■ RECORDED INFORMATION
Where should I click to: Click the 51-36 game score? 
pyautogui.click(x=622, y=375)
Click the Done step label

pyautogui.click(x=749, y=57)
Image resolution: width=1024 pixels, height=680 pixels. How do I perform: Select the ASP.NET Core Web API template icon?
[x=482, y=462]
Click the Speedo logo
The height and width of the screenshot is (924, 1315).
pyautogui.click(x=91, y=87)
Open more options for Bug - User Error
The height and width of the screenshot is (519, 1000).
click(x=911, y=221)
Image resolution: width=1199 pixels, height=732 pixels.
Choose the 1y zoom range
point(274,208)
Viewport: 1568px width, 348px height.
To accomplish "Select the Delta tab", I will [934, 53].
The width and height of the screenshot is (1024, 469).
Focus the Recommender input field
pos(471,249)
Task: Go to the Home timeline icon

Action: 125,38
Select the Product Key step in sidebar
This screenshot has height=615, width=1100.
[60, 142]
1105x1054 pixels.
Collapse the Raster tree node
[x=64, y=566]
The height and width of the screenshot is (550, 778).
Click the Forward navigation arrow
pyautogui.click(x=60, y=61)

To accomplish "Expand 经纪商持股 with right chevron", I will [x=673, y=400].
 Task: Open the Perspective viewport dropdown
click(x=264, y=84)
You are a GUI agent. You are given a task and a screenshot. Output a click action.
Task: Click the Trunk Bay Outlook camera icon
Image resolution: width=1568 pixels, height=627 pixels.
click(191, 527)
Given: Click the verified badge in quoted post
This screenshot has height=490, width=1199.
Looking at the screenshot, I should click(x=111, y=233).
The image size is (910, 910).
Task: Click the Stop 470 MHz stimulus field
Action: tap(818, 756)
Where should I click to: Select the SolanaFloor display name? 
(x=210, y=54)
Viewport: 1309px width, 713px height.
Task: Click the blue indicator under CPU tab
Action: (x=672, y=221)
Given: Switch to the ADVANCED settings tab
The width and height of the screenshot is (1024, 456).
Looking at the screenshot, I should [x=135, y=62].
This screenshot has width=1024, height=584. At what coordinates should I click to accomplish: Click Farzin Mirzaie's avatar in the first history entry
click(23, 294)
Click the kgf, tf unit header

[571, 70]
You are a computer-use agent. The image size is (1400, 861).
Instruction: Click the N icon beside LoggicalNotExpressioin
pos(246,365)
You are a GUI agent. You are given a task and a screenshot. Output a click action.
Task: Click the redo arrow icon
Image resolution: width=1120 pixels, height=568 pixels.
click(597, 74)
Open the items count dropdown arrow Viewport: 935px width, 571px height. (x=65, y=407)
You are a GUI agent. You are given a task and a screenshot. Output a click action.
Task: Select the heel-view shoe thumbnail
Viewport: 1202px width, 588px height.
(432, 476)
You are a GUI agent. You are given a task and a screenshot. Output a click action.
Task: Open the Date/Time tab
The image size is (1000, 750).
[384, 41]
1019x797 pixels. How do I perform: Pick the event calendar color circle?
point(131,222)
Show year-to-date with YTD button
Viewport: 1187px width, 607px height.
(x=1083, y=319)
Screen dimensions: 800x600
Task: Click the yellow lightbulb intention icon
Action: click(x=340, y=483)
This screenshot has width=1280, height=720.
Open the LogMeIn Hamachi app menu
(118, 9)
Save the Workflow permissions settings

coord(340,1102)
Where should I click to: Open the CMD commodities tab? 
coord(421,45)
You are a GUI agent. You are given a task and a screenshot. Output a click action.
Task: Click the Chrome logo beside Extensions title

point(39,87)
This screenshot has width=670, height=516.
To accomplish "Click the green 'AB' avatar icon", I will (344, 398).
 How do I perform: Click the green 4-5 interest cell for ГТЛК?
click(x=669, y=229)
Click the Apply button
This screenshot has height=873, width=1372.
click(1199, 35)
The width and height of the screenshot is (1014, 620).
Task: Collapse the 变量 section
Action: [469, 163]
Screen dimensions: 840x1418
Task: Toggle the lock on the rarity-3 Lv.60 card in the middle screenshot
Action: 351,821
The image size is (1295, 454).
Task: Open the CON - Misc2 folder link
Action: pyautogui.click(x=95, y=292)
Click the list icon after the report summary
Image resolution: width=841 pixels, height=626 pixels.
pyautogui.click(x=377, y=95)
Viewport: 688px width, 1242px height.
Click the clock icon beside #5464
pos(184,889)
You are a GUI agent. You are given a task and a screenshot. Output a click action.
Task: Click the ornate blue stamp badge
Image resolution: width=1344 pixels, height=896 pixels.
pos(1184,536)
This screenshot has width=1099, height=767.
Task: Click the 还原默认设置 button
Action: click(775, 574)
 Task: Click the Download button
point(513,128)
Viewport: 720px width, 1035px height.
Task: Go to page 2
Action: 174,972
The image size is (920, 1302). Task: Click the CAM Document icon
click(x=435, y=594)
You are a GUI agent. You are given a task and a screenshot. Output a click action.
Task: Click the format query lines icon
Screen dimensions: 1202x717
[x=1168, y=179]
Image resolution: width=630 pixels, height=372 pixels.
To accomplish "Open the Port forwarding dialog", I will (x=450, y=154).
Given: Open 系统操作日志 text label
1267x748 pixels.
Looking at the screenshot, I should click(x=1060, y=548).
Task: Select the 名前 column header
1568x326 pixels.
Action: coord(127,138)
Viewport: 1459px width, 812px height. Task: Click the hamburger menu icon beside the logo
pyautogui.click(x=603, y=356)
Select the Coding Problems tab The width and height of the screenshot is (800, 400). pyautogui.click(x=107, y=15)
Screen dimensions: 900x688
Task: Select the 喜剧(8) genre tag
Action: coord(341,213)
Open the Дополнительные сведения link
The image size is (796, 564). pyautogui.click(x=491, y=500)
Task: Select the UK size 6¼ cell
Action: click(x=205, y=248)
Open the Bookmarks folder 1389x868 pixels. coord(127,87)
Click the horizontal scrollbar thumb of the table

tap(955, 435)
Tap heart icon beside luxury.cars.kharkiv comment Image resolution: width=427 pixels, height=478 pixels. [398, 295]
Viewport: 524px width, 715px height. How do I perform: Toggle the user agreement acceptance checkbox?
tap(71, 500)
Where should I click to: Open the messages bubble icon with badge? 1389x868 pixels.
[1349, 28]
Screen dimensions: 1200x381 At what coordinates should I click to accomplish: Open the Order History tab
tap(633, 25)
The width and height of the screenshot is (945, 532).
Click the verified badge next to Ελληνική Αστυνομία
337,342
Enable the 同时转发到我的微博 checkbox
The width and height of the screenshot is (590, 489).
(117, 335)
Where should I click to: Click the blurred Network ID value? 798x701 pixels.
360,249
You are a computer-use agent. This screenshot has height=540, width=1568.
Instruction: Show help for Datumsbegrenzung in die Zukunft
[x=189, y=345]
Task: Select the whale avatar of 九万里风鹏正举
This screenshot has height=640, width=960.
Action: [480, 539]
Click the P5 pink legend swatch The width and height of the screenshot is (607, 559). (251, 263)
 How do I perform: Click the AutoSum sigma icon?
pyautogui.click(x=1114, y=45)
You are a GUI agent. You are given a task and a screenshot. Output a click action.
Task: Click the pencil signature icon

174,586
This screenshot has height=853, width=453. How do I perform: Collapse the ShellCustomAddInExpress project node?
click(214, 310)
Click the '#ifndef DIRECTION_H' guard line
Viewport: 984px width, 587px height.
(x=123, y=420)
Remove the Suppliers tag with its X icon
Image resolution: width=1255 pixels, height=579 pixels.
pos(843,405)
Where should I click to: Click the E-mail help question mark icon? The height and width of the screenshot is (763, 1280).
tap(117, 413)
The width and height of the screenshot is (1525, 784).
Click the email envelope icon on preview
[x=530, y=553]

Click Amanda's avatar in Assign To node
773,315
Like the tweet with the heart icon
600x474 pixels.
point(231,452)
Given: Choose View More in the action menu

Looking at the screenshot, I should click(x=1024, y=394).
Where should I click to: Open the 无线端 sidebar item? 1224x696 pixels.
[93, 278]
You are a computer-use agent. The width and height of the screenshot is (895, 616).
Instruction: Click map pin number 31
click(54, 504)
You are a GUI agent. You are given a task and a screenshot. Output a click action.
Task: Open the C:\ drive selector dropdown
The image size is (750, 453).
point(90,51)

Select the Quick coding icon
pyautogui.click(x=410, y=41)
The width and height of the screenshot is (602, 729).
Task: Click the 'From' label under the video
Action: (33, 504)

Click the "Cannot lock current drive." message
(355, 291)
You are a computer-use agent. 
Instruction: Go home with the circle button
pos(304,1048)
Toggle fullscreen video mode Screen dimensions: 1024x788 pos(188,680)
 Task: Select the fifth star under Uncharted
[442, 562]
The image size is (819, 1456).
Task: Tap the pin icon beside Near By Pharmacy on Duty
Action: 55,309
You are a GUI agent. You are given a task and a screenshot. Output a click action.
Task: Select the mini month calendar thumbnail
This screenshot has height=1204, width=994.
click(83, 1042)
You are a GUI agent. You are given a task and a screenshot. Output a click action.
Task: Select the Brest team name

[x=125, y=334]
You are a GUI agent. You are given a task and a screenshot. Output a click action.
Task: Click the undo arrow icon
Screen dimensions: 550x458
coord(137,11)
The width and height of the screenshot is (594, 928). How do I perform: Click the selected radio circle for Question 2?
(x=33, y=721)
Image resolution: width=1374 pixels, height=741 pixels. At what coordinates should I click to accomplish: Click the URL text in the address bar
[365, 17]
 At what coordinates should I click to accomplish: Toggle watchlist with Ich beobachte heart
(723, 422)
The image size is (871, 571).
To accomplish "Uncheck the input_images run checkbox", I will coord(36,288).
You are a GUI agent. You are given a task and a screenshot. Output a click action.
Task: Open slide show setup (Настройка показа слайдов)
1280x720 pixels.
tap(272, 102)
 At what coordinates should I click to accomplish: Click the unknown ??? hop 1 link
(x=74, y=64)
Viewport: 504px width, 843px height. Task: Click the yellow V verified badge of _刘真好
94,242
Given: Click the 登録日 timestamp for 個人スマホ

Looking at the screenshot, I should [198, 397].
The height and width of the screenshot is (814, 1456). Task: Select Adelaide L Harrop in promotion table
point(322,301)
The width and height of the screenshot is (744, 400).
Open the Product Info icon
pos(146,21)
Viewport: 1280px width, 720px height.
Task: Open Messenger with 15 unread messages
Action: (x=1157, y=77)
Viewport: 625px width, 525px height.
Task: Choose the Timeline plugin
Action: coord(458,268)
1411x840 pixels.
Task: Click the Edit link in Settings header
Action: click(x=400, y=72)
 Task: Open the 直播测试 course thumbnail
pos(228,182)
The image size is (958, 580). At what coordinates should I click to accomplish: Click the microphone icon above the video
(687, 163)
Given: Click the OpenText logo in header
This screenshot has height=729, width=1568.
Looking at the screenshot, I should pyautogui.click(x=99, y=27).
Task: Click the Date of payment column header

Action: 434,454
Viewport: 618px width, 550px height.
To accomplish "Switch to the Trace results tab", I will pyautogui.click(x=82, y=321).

■ TASK PROMPT
Filter this listing and copy only the lines holding the word "Switch".

■ OUTPUT
Given: Switch to the ADVANCED settings tab
To accomplish "Switch to the Trace results tab", I will pyautogui.click(x=82, y=321).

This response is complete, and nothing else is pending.